§ SOURCE DATA:

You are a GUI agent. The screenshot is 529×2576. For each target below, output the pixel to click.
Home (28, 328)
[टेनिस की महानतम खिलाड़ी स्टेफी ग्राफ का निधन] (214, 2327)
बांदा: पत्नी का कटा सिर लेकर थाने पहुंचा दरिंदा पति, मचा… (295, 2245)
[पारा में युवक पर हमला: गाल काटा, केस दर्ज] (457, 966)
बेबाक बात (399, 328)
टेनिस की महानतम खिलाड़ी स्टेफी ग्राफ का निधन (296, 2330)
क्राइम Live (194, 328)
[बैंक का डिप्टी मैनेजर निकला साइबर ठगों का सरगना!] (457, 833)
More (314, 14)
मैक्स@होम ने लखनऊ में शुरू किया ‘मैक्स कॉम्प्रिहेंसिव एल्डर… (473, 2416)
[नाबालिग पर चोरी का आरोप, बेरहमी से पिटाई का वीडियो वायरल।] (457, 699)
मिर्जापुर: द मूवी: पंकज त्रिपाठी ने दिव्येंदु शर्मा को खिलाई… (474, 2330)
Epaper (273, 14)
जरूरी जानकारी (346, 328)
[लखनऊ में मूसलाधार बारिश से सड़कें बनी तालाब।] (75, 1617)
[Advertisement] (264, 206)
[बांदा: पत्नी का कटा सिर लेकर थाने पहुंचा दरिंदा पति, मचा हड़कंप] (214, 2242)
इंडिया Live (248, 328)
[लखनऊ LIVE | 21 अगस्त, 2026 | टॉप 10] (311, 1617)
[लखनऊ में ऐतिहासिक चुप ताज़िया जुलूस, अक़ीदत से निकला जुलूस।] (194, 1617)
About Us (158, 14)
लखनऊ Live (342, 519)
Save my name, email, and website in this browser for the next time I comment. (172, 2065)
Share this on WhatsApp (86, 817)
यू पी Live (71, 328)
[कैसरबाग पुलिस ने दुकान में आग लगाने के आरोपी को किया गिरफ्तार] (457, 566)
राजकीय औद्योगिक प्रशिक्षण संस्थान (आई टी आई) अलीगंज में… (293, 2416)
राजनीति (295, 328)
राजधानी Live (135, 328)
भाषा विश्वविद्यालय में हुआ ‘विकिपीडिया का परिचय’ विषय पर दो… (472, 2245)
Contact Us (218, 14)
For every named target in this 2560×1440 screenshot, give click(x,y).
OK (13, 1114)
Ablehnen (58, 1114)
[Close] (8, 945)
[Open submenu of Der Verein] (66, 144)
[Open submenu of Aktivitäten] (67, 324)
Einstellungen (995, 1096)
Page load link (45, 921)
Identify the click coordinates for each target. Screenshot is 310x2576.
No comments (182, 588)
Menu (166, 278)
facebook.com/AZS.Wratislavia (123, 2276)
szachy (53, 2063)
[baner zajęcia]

§ PROBLEM: Where the string "लखनऊ" appears in a line of the entries, that line counts; state the total number of such lines and nothing else.

§ RESPONSE BELOW: 5